Ebensolch Rez-E-zine

 21/06

 
 

© 2003 Strohschneider-LaueNon-Fiction

Buch

Joohyun Lee

Den Himmel in der Pinselspitze. Chinesische Malerei des 20. Jahrhunderts im Museum für Ostasiatische Kunst Köln

Kehrer 2005,

96 S., zahlr. Farbbabb.

€ 19,80

ISBN 3 936636 58 3

Rezension

Kraftvoll und dynamisch ragen die schroffen Felsen des Gebirges in Liu Guosongs "Schneelandschaft" empor. Dennoch wirken sie fast schwerelos. Die mit nuancenreicher Farbigkeit wiedergegebenen Schneeflächen ädern das Blatt Papier wie Eisblumen. Es ist ein Werk von nahezu hypnotischer Schönheit und expressiver Dynamik, in dem sich Stilmerkmale der traditionellen chinesischen Bildauffassung und des westlichen Abstrakten Expressionismus harmonisch vereinen.

Das Buch "Den Himmel in der Pinselspitze" stellt 32 Arbeiten chinesischer Künstler vor, die aus den Beständen des Museum für Ostasiatische Kunst Köln ausgewählt und vom 30. April 2005 bis zum 25. September 2005 in einer Ausstellung präsentiert wurden. Das älteste der gezeigten Werke, ein aus sechs Blättern bestehendes Album mit Literatenfiguren von Ren Bonian, stammt aus dem Jahr 1887. Obwohl bereits zu dieser Zeit die westliche Malerei in China gelehrt wurde, ist es dieser auch im Verlauf des 20. Jahrhunderts nicht gelungen, den ostasiatischen Stil zu verdrängen. Ganz im Gegenteil, die beiden Kunstauffassungen koexistieren und beeinflussen sich gegenseitig.
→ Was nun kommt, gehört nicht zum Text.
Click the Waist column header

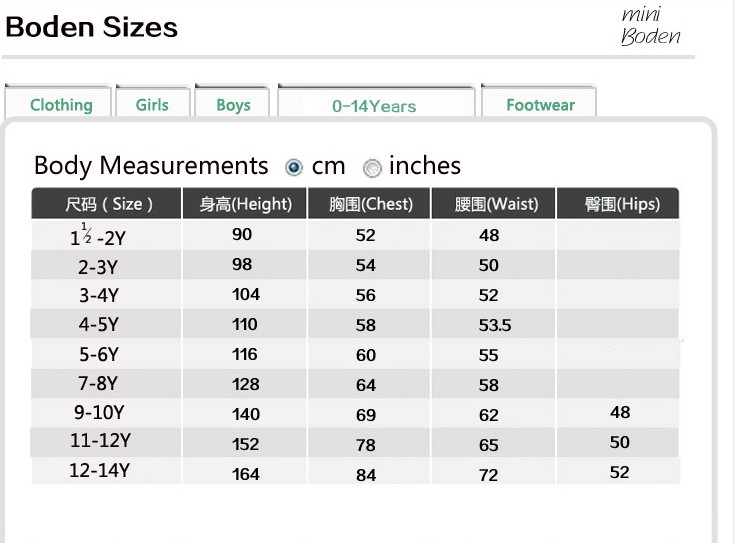point(493,203)
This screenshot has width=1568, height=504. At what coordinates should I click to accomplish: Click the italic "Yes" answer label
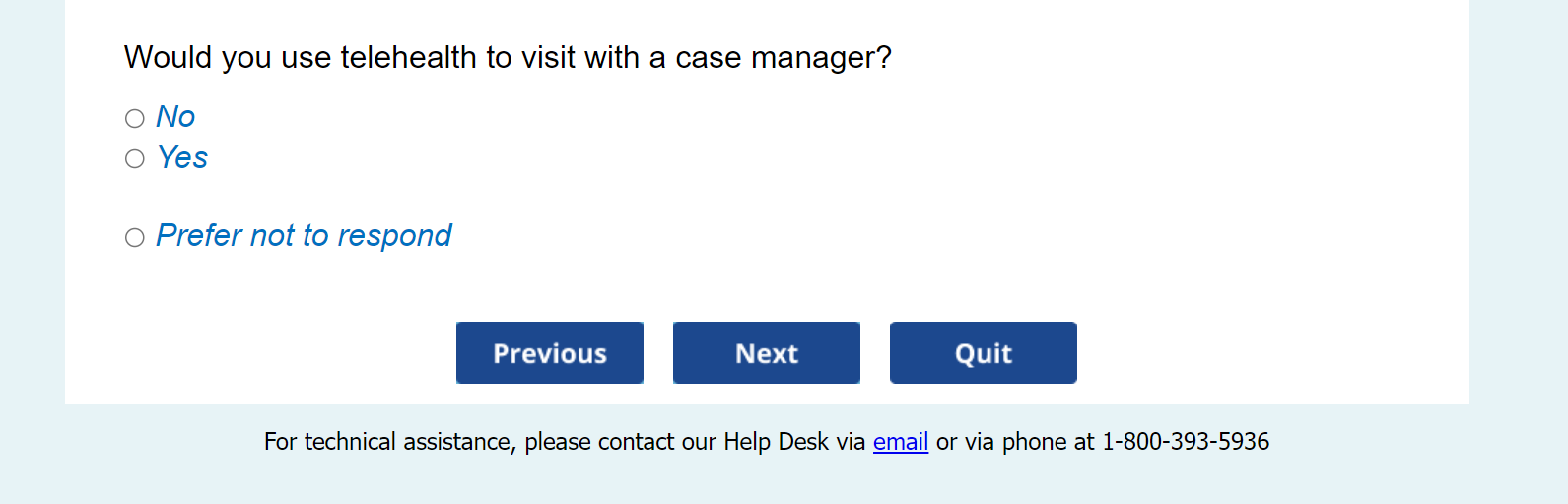coord(182,157)
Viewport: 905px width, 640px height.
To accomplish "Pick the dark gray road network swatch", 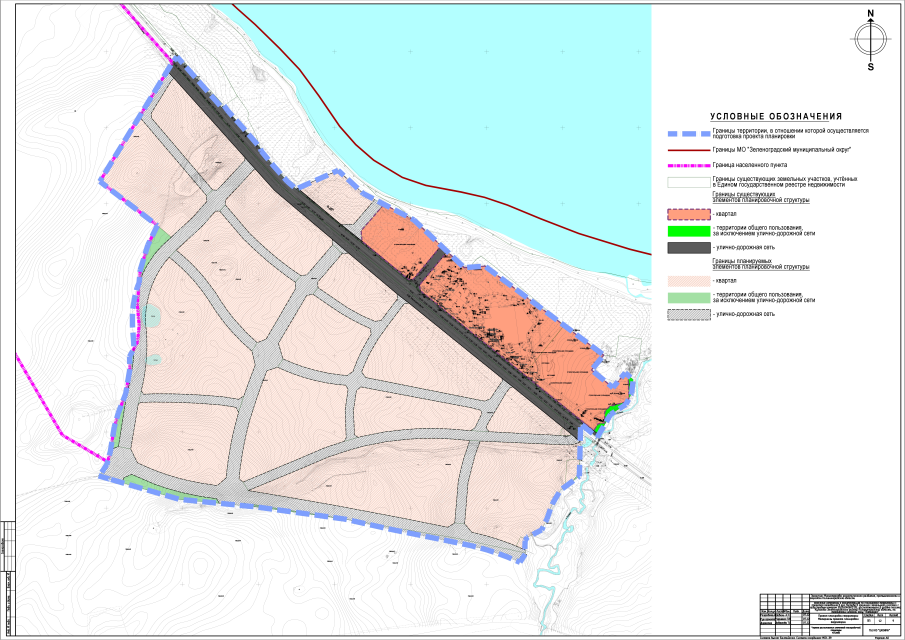I will [688, 247].
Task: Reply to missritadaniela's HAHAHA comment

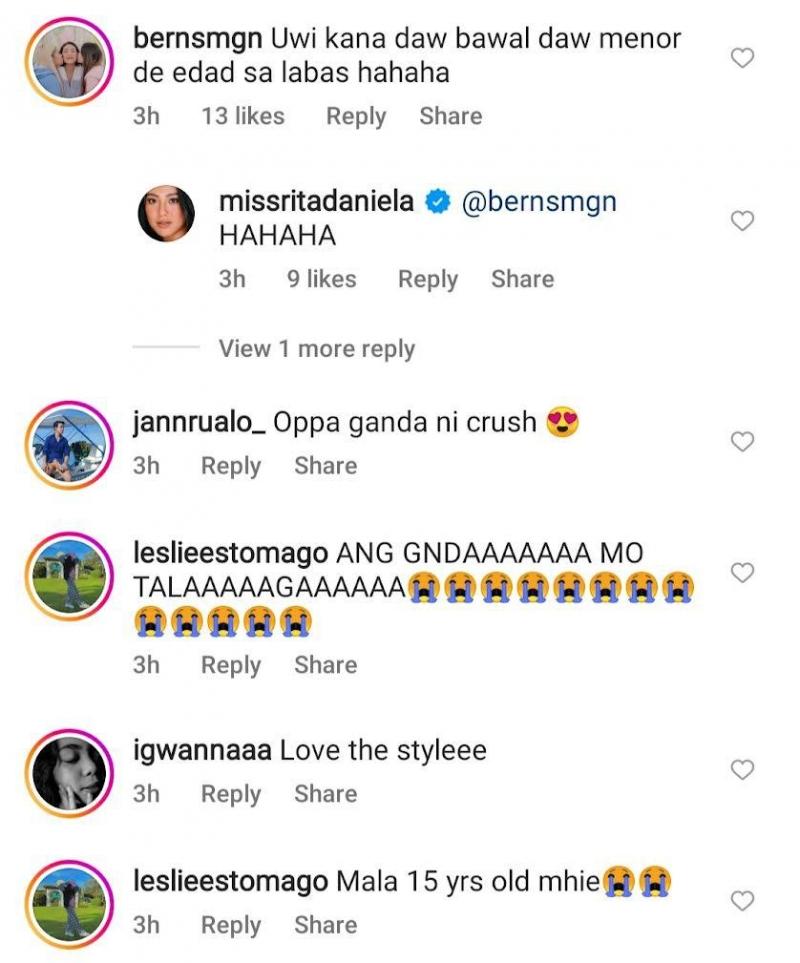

Die in der Manier der traditionellen chinesischen Malerei arbeitenden Künstler erschaffen mit virtuos geführtem Pinsel, ein wenig Tusche und Mineralfarbe auf einfachem Papier emotional tief berührende Abbilder von Blumen, Landschaften, Tieren und Menschen. Das jüngste Beispiel des Katalogs aus dem Jahr 1995, "Mystischer Bergpass" von Qu Guliang - ein herrliches Bild - zeigt wie vital die traditionellen Prinzipien folgende chinesische Malerei noch immer ist.

Wie in ihrem westlichen Gegenstück, kam es auch in der chinesischen Malerei zur Herausbildung unterschiedlicher Schulen, die regionale kulturelle Gegebenheiten spiegeln. Joohyun Lee macht mit der Entwicklung und den Stilmerkmalen der Schulen von Shanghai, Lingnan und Bejing vertraut und stellt ihre wichtigsten Protagonisten vor. Jeweils ein eigenes Kapitel ist den individuellen Malern und den Künstlern der Gegenwart gewidmet.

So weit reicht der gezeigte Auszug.